**ASSIGNMENT:** As the answer, give exactly the lines of the records below from the one with "379x161 pixels. Task: Click" through the one with "Screen dimensions: 580x312", ends included and pictures left out.

**EXTRACTED RECORDS:**
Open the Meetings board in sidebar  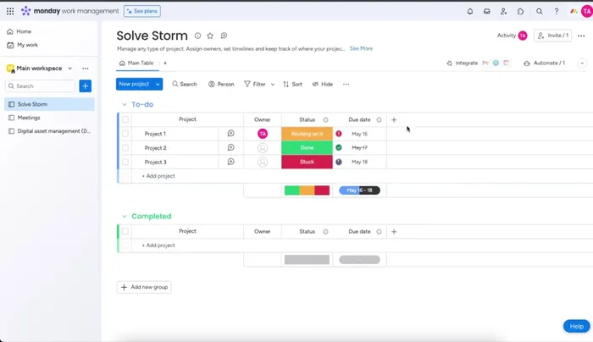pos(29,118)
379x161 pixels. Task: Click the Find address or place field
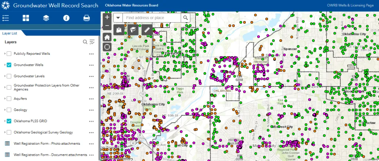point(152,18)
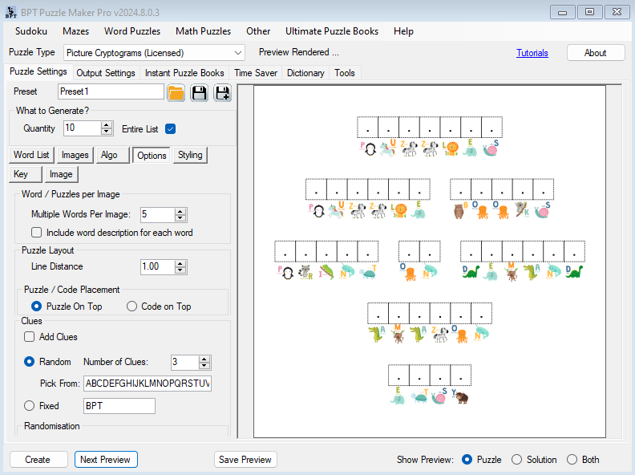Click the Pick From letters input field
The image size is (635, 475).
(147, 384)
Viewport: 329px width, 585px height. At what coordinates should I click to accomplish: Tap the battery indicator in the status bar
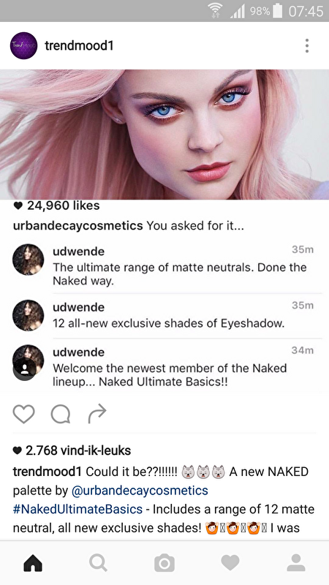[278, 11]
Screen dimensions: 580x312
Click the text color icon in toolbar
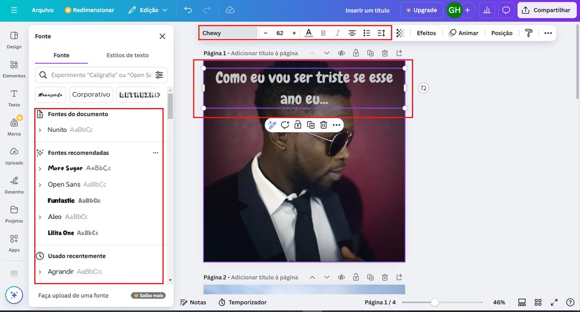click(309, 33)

* * *

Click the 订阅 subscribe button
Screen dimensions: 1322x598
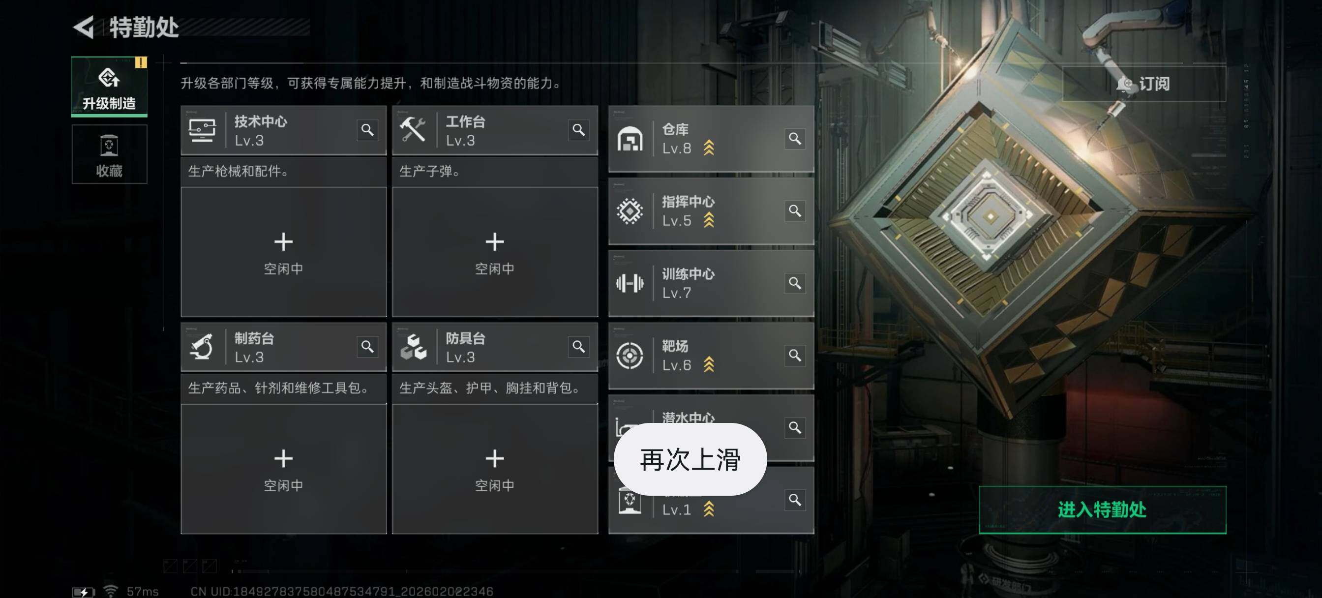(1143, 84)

**TASK ANSWER:**
379x161 pixels. Task: Click the Find address or place field
point(152,18)
Click the Pick From letters input field
The image size is (635, 475).
(147, 384)
Viewport: 329px width, 585px height. At what coordinates should I click to accomplish: Tap the battery indicator in the status bar
[278, 11]
Screen dimensions: 580x312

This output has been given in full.